» **Records for the exercise**:
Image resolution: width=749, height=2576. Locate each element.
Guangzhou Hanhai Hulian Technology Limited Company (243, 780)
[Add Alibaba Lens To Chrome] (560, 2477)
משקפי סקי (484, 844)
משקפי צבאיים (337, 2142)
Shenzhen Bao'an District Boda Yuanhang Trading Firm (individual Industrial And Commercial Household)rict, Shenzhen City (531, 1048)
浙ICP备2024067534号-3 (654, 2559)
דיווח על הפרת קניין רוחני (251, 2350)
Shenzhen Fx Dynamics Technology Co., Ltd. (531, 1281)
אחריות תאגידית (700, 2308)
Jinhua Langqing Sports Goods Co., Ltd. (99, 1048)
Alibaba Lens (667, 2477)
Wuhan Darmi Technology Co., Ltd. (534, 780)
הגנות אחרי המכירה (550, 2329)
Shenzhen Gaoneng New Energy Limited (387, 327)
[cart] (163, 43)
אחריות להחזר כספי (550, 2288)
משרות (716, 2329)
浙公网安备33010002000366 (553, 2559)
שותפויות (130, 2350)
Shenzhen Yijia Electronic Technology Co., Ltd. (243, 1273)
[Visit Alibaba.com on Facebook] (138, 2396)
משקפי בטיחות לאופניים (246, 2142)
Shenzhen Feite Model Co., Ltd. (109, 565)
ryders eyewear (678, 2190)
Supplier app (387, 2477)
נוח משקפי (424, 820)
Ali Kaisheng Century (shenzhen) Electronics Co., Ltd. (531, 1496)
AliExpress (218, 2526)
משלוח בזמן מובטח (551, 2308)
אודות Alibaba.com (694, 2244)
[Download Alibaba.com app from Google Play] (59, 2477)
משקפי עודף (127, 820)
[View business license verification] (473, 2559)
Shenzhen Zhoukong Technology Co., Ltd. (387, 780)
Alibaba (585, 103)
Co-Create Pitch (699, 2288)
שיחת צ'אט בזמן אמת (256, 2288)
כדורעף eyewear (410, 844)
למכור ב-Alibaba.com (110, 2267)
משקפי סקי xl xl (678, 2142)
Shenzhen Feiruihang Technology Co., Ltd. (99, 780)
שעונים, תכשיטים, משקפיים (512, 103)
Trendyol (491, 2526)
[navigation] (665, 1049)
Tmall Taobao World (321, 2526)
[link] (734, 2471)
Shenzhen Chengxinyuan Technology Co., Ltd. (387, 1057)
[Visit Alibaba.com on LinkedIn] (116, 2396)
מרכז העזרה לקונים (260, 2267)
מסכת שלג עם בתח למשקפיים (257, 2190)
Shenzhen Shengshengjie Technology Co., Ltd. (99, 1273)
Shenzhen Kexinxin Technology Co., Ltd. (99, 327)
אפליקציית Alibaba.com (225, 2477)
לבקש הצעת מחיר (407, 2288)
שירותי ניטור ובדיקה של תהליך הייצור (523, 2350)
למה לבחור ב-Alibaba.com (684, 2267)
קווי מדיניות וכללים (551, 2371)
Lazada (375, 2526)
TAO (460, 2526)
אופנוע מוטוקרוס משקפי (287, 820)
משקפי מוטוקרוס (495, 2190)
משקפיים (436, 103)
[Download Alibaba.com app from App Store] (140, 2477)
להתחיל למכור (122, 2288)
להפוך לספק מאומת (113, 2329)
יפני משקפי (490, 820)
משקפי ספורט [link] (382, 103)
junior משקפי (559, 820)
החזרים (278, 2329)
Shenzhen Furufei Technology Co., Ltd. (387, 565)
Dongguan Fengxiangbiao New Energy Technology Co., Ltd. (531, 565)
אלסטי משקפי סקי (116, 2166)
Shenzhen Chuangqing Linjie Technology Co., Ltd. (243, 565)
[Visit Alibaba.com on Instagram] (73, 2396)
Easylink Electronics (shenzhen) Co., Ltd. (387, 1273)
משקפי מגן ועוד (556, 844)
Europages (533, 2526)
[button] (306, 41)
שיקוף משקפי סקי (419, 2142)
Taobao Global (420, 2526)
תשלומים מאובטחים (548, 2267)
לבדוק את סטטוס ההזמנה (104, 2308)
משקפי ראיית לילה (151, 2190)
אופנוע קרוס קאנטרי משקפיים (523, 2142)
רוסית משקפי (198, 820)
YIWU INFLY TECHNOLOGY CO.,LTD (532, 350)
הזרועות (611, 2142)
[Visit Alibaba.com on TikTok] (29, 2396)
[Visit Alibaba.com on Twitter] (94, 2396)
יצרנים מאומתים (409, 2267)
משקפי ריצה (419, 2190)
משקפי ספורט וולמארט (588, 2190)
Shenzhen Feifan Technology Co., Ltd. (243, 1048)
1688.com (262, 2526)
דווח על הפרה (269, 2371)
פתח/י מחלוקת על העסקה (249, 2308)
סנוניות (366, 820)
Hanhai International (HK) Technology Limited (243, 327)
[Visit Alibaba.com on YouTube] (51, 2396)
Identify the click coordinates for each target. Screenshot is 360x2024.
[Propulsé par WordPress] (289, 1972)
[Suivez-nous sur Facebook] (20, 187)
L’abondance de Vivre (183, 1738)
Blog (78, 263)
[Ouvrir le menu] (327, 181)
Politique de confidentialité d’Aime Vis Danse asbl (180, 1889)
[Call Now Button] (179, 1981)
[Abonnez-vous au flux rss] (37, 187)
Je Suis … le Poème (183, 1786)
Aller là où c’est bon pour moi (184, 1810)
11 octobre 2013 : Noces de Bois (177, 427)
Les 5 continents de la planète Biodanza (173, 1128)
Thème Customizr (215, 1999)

» **Work instruction**:
Word for word, print every line above.

» **Answer to this problem**:
Image resolution: width=749, height=2576. Locate each element.
Guangzhou Hanhai Hulian Technology Limited Company (243, 780)
[Add Alibaba Lens To Chrome] (560, 2477)
משקפי סקי (484, 844)
משקפי צבאיים (337, 2142)
Shenzhen Bao'an District Boda Yuanhang Trading Firm (individual Industrial And Commercial Household)rict, Shenzhen City (531, 1048)
浙ICP备2024067534号-3 (654, 2559)
דיווח על הפרת קניין רוחני (251, 2350)
Shenzhen Fx Dynamics Technology Co., Ltd. (531, 1281)
אחריות תאגידית (700, 2308)
Jinhua Langqing Sports Goods Co., Ltd. (99, 1048)
Alibaba Lens (667, 2477)
Wuhan Darmi Technology Co., Ltd. (534, 780)
הגנות אחרי המכירה (550, 2329)
Shenzhen Gaoneng New Energy Limited (387, 327)
[cart] (163, 43)
אחריות להחזר כספי (550, 2288)
משרות (716, 2329)
浙公网安备33010002000366 (553, 2559)
שותפויות (130, 2350)
Shenzhen Yijia Electronic Technology Co., Ltd. (243, 1273)
[Visit Alibaba.com on Facebook] (138, 2396)
משקפי בטיחות לאופניים (246, 2142)
Shenzhen Feite Model Co., Ltd. (109, 565)
ryders eyewear (678, 2190)
Supplier app (387, 2477)
נוח משקפי (424, 820)
Ali Kaisheng Century (shenzhen) Electronics Co., Ltd. (531, 1496)
AliExpress (218, 2526)
משלוח בזמן מובטח (551, 2308)
אודות Alibaba.com (694, 2244)
[Download Alibaba.com app from Google Play] (59, 2477)
משקפי עודף (127, 820)
[View business license verification] (473, 2559)
Shenzhen Zhoukong Technology Co., Ltd. (387, 780)
Alibaba (585, 103)
Co-Create Pitch (699, 2288)
שיחת צ'אט בזמן אמת (256, 2288)
כדורעף eyewear (410, 844)
למכור ב-Alibaba.com (110, 2267)
משקפי סקי xl xl (678, 2142)
Shenzhen Feiruihang Technology Co., Ltd. (99, 780)
שעונים, תכשיטים, משקפיים (512, 103)
Trendyol (491, 2526)
[navigation] (665, 1049)
Tmall Taobao World (321, 2526)
[link] (734, 2471)
Shenzhen Chengxinyuan Technology Co., Ltd. (387, 1057)
[Visit Alibaba.com on LinkedIn] (116, 2396)
מרכז העזרה לקונים (260, 2267)
מסכת שלג עם בתח למשקפיים (257, 2190)
Shenzhen Shengshengjie Technology Co., Ltd. (99, 1273)
Shenzhen Kexinxin Technology Co., Ltd. (99, 327)
אפליקציית Alibaba.com (225, 2477)
לבקש הצעת מחיר (407, 2288)
שירותי ניטור ובדיקה של תהליך הייצור (523, 2350)
למה לבחור ב-Alibaba.com (684, 2267)
קווי מדיניות וכללים (551, 2371)
Lazada (375, 2526)
TAO (460, 2526)
אופנוע מוטוקרוס משקפי (287, 820)
משקפי מוטוקרוס (495, 2190)
משקפיים (436, 103)
[Download Alibaba.com app from App Store] (140, 2477)
להתחיל למכור (122, 2288)
להפוך לספק מאומת (113, 2329)
יפני משקפי (490, 820)
משקפי ספורט [link] (382, 103)
junior משקפי (559, 820)
החזרים (278, 2329)
Shenzhen Furufei Technology Co., Ltd. (387, 565)
Dongguan Fengxiangbiao New Energy Technology Co., Ltd. (531, 565)
אלסטי משקפי סקי (116, 2166)
Shenzhen Chuangqing Linjie Technology Co., Ltd. (243, 565)
[Visit Alibaba.com on Instagram] (73, 2396)
Easylink Electronics (shenzhen) Co., Ltd. (387, 1273)
משקפי מגן ועוד (556, 844)
Europages (533, 2526)
[button] (306, 41)
שיקוף משקפי סקי (419, 2142)
Taobao Global (420, 2526)
תשלומים מאובטחים (548, 2267)
לבדוק את סטטוס ההזמנה (104, 2308)
משקפי ראיית לילה (151, 2190)
אופנוע קרוס קאנטרי משקפיים (523, 2142)
רוסית משקפי (198, 820)
YIWU INFLY TECHNOLOGY CO.,LTD (532, 350)
הזרועות (611, 2142)
[Visit Alibaba.com on TikTok] (29, 2396)
[Visit Alibaba.com on Twitter] (94, 2396)
יצרנים מאומתים (409, 2267)
משקפי ריצה (419, 2190)
משקפי ספורט וולמארט (588, 2190)
Shenzhen Feifan Technology Co., Ltd. (243, 1048)
1688.com (262, 2526)
דווח על הפרה (269, 2371)
פתח/י מחלוקת על העסקה (249, 2308)
סנוניות (366, 820)
Hanhai International (HK) Technology Limited (243, 327)
[Visit Alibaba.com on YouTube] (51, 2396)
Identify the click coordinates for each target. Screenshot is 360x2024.
[Propulsé par WordPress] (289, 1972)
[Suivez-nous sur Facebook] (20, 187)
L’abondance de Vivre (183, 1738)
Blog (78, 263)
[Ouvrir le menu] (327, 181)
Politique de confidentialité d’Aime Vis Danse asbl (180, 1889)
[Call Now Button] (179, 1981)
[Abonnez-vous au flux rss] (37, 187)
Je Suis … le Poème (183, 1786)
Aller là où c’est bon pour moi (184, 1810)
11 octobre 2013 : Noces de Bois (177, 427)
Les 5 continents de la planète Biodanza (173, 1128)
Thème Customizr (215, 1999)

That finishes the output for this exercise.